(Stored records)
══════════

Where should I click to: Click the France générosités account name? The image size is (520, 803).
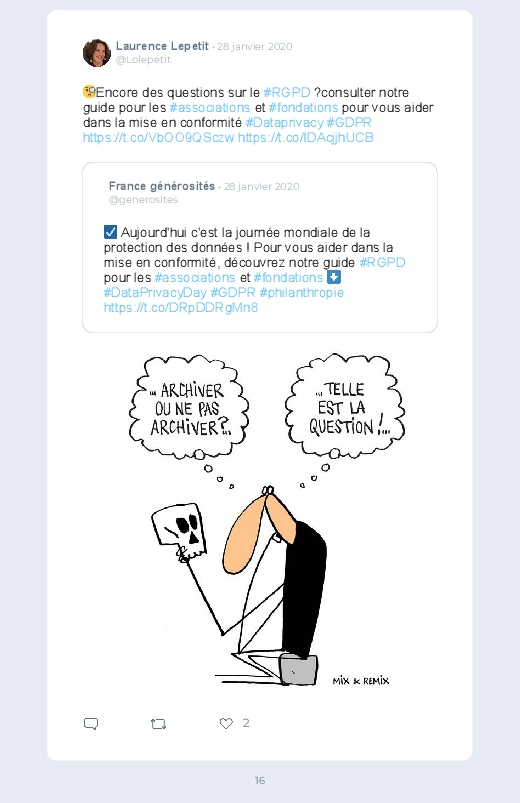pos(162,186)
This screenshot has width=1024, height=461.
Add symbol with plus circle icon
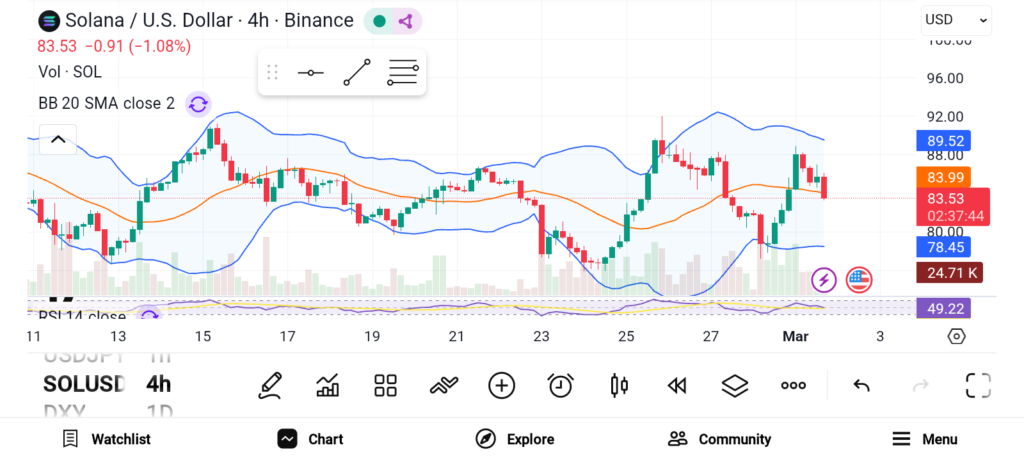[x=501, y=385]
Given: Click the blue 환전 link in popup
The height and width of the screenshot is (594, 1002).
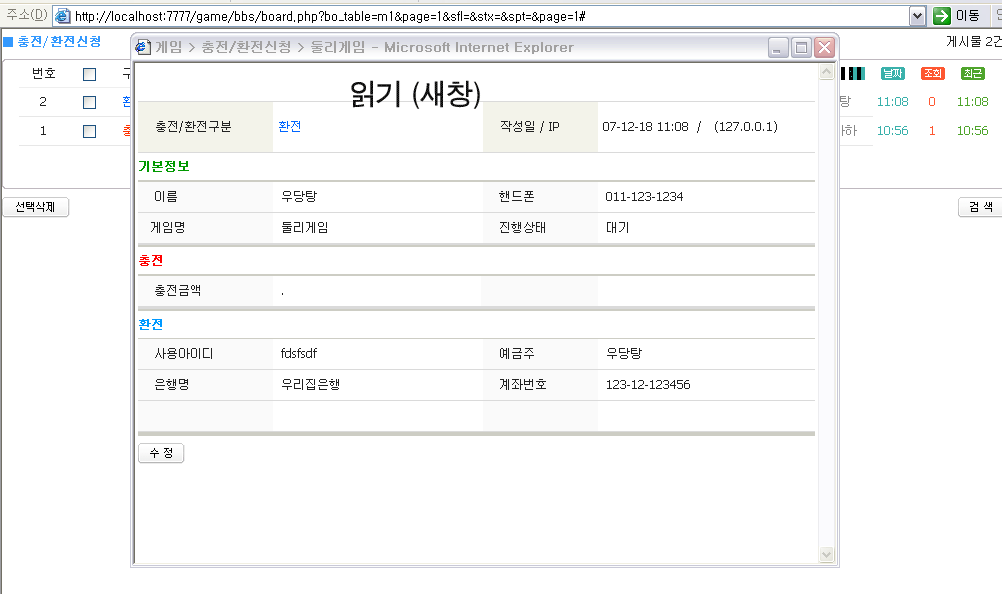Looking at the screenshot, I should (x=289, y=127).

══════════

WRITTEN INSTRUCTION
Show each of the lines above that contains the string "width".

OUTPUT BELOW
This screenshot has width=1024, height=461.
The height and width of the screenshot is (594, 1002).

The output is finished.